Directory

  • Ryan S. Sultan, MD, is a Columbia University psychiatrist and researcher specializing in addiction and mental health, playing a key role in the university’s initiative to combat the opioid crisis. Dr. Sultan is an Assistant Professor of Clinical Psychiatry in Columbia’s Department of Psychiatry and serves as a research scientist in the Division on Substance Use Disorders. He brings to the Columbia Center for Healing of Opioid and Other Substance Use Disorders – Intervention Development and Implementation (CHOSEN) a robust background in epidemiological research and clinical innovation. Dr. Sultan’s work focuses on understanding and addressing the negative health consequences of opioid and other substance use disorders, in line with CHOSEN’s mission to develop cutting-edge prevention and treatment interventions that reduce overdose deaths and improve public health. As Director of the Mental Health Informatics Lab at Columbia, he utilizes large-scale health data and informatics to identify trends and gaps in addiction treatment, helping to shape interventions that are both effective and implementable in real-world community settings. Clinically, he is a double board-certified Adult and Child Psychiatrist known for an integrative approach to care, directing Integrative Psychiatry, which provides personalized therapy and pharmacologic treatment for youth and adults with ADHD, substance use disorders, and co-occurring conditions. 

    Dr. Sultan’s dual perspective as a frontline clinician and a data-driven researcher enables him to contribute practical insights to CHOSEN’s cross-disciplinary team. He has published and presented widely on topics ranging from youth ADHD medication trends to cannabis use outcomes and novel depression treatments. Through CHOSEN, Dr. Sultan collaborates with experts across social work, medicine, and public health to translate research into action, to pioneer projects that leverage AI to save lives, including efforts to model and predict opioid overdose risk as part of the fight against the opioid epidemic.

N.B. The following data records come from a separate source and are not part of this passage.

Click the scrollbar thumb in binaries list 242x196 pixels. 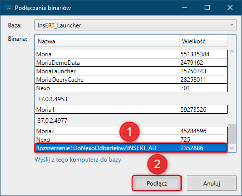pyautogui.click(x=232, y=133)
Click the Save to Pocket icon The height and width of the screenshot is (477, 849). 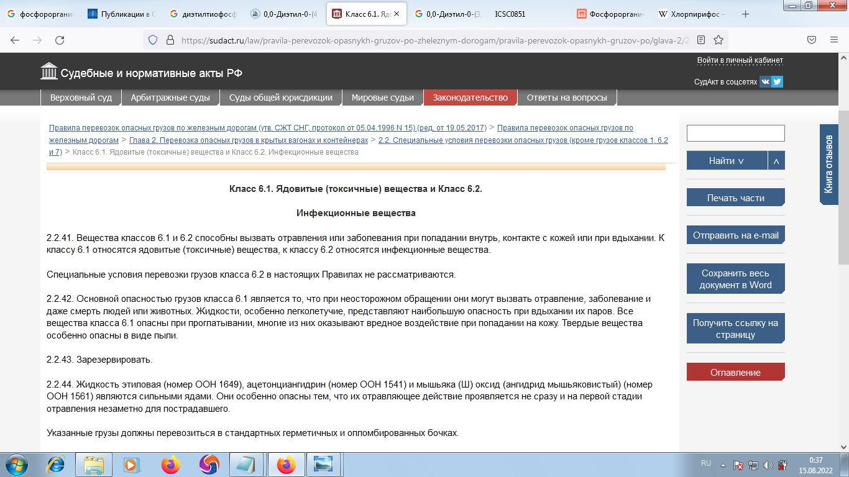pyautogui.click(x=812, y=40)
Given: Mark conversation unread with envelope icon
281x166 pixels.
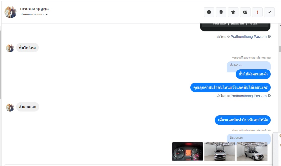Looking at the screenshot, I should pos(245,12).
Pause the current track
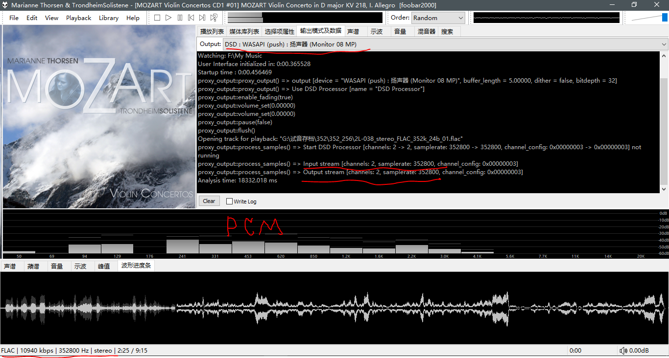Screen dimensions: 669x358 point(180,18)
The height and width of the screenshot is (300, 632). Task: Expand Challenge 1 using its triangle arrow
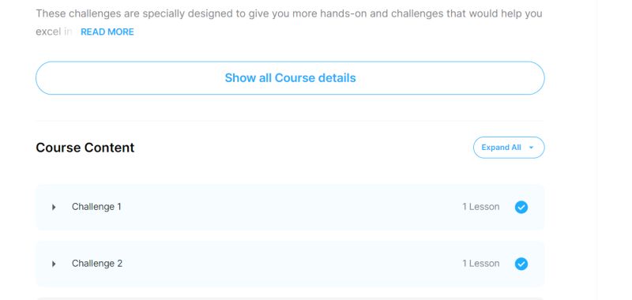(x=54, y=207)
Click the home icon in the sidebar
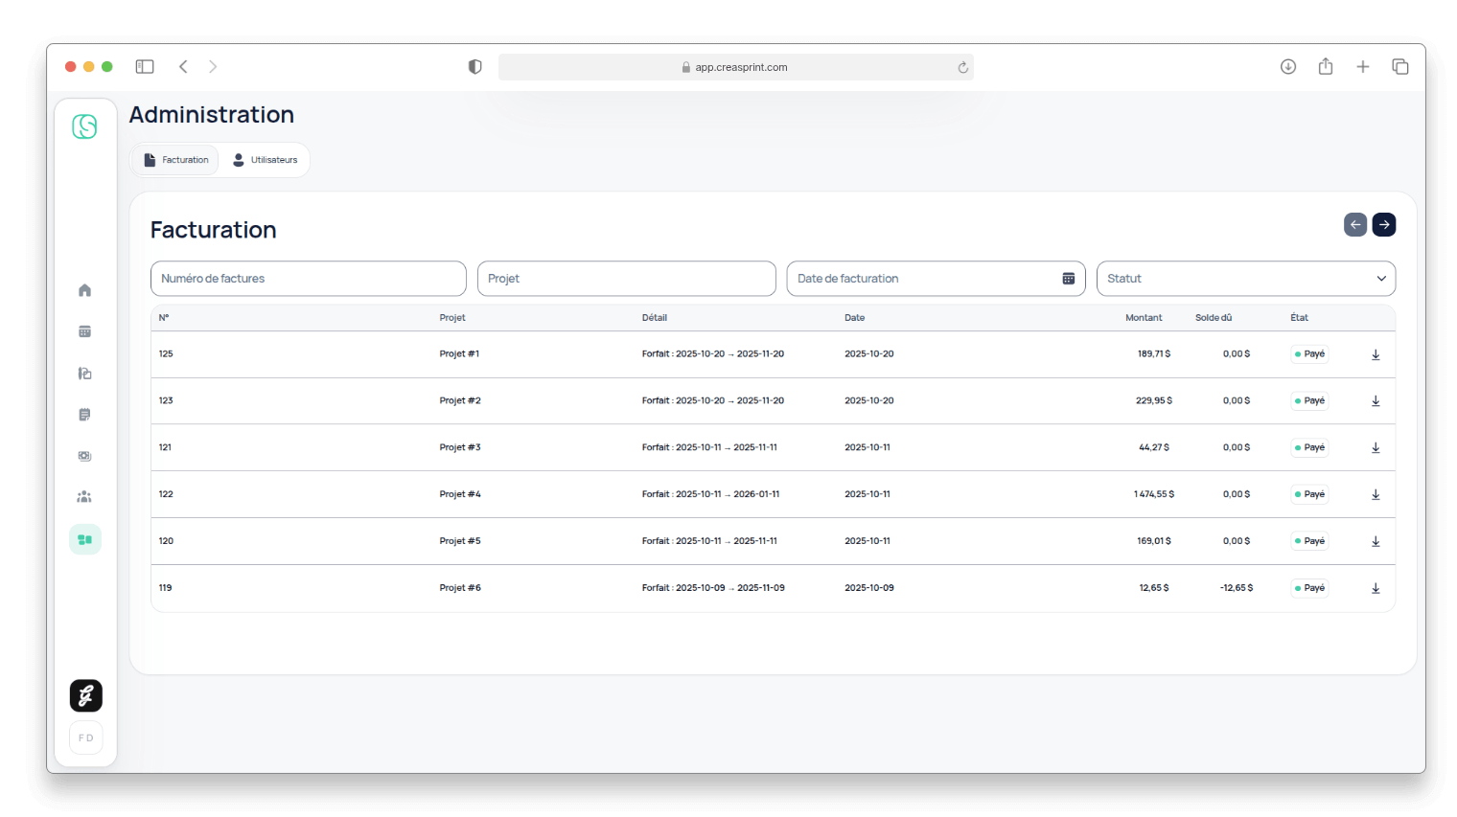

  • Dr. Kratz is interested in implementation of low-barrier models in the substance use disorder continuum of care, community-medical partnerships, and community-based participatory research. He is the founding Medical Director of the TRANSiT (“Therapeutic Resources and Assistance in Navigation to Services while in Transition”) program at NewYork-Presbyterian, a substance use bridge clinic and graduate medical education teaching site focused on low-barrier access to treatment for substance use disorders. He is also the Social Determinants of Health Champion for Columbia University Irving Medical Center and is the Medical Lead for Targeted Outreach in the NewYork-Presbyterian Division of Community and Population Health. Dr. Kratz is an Assistant Professor of Clinical Medicine at Columbia and is board-certified in Internal Medicine and Addiction Medicine.

  • Karli R. Hochstatter, PhD, MPH is an epidemiologist and health services researcher focused on the intersecting epidemics of substance use disorders, infectious diseases, and criminal justice involvement. Her research aims to improve the understanding and health of disadvantaged populations with substance use disorder using mixed-methods, social network strategies, and health services intervention approaches. She has worked on several NIDA-funded projects, including studies that aim to understand barriers and facilitators along the HIV and hepatitis C care continuums among criminal justice-involved adults. She has also extensively studied the use of mobile-health technology and computer-tailored interventions to reduce risk behaviors and increase health care utilization among people with substance use disorders. Dr. Hochstatter also has experience using molecular epidemiological surveillance data to detect and describe hepatitis C transmission networks. In her current work, she is building an understanding of how death investigation teams can aid in overdose prevention and linkage-to-care efforts.

    Dr. Hochstatter completed her MPH and PhD in Population Health Sciences at the University of Wisconsin-Madison School of Medicine and Public Health and a postdoctoral fellowship in the HIV, Substance Abuse, and Criminal Justice T32 Fellowship Program at the Columbia University School of Social Work. She is also an alumna of the Criminal Justice Research Training Program on Substance Use, HIV, and Comorbidities at Brown University.

    Dr. Hochstatter is currently a research scientist at Friends Research Institute and an affiliate of the Social Intervention Group (SIG) at CSSW. SIG projects she has worked on include: Project PACT, WORTH, and the HEALing Communities Studies.